Extracted data:
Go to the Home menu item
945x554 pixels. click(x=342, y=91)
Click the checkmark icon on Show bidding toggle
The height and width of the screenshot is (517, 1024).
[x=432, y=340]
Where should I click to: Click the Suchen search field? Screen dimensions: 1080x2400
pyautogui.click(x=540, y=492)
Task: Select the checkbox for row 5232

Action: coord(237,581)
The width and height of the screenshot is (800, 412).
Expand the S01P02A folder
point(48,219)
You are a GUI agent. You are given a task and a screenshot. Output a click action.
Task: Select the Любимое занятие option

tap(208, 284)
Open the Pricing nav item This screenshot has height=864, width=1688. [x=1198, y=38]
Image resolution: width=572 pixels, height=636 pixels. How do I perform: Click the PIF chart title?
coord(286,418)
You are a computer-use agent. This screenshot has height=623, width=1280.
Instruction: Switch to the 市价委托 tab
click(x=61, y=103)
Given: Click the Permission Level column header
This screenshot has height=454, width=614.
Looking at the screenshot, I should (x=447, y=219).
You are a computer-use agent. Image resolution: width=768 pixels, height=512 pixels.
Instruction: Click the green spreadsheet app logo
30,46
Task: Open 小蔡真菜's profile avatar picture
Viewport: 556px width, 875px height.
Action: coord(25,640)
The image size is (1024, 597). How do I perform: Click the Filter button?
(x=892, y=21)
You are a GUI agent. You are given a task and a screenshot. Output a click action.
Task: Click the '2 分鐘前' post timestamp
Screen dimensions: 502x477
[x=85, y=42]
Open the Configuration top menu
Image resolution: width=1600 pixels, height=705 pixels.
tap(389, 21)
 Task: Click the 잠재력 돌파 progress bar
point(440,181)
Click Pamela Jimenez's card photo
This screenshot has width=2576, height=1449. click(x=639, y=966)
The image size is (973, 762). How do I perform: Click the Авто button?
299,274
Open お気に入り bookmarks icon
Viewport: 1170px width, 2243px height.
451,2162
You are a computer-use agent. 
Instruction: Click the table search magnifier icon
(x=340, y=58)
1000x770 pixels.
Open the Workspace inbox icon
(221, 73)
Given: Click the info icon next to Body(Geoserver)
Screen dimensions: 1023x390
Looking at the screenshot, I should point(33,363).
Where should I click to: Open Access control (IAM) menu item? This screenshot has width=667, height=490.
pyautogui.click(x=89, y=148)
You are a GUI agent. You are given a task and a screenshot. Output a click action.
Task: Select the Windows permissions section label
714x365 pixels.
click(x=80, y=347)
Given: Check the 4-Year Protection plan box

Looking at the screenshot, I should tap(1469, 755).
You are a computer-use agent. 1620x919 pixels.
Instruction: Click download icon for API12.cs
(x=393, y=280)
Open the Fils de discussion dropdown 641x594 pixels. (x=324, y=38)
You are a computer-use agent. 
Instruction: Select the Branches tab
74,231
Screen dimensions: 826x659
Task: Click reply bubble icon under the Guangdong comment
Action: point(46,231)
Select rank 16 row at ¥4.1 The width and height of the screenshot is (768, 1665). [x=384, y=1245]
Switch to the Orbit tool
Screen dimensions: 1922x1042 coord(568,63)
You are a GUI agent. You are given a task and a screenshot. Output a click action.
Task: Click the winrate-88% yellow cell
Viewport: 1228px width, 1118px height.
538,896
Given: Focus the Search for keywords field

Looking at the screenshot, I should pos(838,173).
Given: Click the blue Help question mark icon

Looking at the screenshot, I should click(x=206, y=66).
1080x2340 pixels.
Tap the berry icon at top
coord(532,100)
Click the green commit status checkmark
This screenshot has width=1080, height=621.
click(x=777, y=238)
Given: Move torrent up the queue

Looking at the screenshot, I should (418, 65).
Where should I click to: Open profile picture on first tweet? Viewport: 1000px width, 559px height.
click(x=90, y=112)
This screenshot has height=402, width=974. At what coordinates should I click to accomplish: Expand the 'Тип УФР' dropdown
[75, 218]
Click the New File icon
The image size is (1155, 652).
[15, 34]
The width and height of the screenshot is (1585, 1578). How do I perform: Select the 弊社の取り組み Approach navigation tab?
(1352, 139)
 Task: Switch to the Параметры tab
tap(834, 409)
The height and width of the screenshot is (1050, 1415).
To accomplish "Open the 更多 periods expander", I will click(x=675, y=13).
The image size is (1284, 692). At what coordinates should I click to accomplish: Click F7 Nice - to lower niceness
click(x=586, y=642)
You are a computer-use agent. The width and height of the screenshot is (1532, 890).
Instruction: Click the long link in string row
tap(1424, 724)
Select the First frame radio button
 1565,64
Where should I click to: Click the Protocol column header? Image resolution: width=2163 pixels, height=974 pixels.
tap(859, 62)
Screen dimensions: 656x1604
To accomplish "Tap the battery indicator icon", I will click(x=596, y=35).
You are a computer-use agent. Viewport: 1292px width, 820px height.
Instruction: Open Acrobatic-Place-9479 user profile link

Work required:
Across the listing above, tally the lines that include "computer". Only the total is wanted.

Task answer:
7